- Aim of the task -
The span to repeat in the listing below runs from the line containing "Where should I click to: Click the sort" to the line containing "Given: Expand the CRM Navigation panel", inclusive. Repeat it exactly, and only it.

- Data listing -
▬▬▬

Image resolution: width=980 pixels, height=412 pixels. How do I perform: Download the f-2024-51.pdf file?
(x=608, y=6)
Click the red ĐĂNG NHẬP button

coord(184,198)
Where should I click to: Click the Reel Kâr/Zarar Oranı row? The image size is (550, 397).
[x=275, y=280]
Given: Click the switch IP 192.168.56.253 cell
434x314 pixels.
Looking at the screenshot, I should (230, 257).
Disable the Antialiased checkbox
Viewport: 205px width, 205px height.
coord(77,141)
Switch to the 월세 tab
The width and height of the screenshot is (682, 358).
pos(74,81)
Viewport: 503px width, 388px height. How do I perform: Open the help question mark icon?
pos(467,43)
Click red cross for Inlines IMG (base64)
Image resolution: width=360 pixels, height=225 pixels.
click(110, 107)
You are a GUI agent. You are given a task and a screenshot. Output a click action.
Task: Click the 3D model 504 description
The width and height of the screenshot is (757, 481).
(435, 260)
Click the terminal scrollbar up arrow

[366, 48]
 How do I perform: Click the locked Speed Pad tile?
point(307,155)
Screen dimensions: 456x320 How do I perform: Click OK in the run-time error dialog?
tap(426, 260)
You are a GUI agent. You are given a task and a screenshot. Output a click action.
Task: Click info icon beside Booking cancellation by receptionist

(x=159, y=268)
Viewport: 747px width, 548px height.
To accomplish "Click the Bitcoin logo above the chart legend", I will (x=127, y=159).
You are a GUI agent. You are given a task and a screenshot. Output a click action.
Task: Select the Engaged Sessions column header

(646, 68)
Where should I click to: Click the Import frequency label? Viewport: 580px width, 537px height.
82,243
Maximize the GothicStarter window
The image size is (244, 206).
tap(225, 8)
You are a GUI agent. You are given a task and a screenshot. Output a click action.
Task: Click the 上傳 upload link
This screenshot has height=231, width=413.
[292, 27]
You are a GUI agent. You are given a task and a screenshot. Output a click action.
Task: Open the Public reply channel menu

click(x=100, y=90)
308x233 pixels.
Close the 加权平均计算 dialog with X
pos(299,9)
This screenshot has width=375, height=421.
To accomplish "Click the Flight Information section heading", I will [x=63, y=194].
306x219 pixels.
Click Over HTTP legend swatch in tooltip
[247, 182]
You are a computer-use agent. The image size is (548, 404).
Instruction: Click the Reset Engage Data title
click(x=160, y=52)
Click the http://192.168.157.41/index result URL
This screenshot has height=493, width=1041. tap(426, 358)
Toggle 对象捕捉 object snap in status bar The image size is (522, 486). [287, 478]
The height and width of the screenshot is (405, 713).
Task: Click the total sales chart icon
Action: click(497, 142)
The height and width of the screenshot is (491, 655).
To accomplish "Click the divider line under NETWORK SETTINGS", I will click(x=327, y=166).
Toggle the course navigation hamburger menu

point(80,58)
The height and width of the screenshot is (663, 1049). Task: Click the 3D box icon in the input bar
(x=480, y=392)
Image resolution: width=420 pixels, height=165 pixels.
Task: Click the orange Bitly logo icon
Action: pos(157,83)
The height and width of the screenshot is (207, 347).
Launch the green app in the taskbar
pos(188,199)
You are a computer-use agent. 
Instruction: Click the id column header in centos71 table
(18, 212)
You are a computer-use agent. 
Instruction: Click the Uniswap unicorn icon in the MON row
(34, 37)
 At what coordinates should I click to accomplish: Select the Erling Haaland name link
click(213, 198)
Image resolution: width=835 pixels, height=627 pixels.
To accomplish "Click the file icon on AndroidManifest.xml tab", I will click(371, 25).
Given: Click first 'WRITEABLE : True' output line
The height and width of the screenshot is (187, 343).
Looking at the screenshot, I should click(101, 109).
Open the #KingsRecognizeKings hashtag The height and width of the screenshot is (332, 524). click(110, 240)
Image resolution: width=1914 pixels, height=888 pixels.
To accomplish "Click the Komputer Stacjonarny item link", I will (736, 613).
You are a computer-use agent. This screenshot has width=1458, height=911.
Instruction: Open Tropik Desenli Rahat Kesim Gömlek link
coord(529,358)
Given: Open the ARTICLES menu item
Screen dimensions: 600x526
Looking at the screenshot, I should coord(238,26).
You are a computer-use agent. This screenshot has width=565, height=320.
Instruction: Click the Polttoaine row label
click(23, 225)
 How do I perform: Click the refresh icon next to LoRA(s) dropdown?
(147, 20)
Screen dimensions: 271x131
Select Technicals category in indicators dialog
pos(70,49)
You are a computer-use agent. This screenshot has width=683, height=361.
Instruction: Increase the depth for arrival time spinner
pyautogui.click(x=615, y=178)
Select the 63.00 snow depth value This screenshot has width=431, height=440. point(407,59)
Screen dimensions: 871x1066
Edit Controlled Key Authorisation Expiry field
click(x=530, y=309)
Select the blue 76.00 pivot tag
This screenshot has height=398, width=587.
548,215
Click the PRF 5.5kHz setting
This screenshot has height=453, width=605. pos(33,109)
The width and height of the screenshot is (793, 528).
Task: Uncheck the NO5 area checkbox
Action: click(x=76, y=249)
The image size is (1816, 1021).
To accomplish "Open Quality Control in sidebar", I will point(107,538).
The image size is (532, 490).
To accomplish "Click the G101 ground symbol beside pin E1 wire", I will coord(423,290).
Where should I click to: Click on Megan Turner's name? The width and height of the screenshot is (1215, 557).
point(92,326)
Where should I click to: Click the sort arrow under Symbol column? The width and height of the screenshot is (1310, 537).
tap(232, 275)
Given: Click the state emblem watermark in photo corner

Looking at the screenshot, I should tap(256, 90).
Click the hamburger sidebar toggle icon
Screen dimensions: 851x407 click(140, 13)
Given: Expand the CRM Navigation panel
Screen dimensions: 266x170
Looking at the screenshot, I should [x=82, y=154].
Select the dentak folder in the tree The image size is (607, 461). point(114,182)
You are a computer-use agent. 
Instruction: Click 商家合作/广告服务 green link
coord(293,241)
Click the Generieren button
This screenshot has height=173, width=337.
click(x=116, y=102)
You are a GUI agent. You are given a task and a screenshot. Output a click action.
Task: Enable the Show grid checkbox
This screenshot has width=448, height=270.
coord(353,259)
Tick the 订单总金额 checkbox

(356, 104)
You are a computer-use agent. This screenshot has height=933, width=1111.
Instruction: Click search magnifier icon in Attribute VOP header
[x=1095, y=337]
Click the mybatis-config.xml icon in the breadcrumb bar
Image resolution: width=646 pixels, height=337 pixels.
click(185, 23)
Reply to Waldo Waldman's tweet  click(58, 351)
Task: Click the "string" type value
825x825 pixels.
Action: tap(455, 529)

▬▬▬

- Solution below -
Where should I click to: Click the sort arrow under Symbol column? The width and height of the screenshot is (1310, 537).
tap(232, 275)
Given: Click the state emblem watermark in photo corner

Looking at the screenshot, I should tap(256, 90).
Click the hamburger sidebar toggle icon
Screen dimensions: 851x407 click(140, 13)
Given: Expand the CRM Navigation panel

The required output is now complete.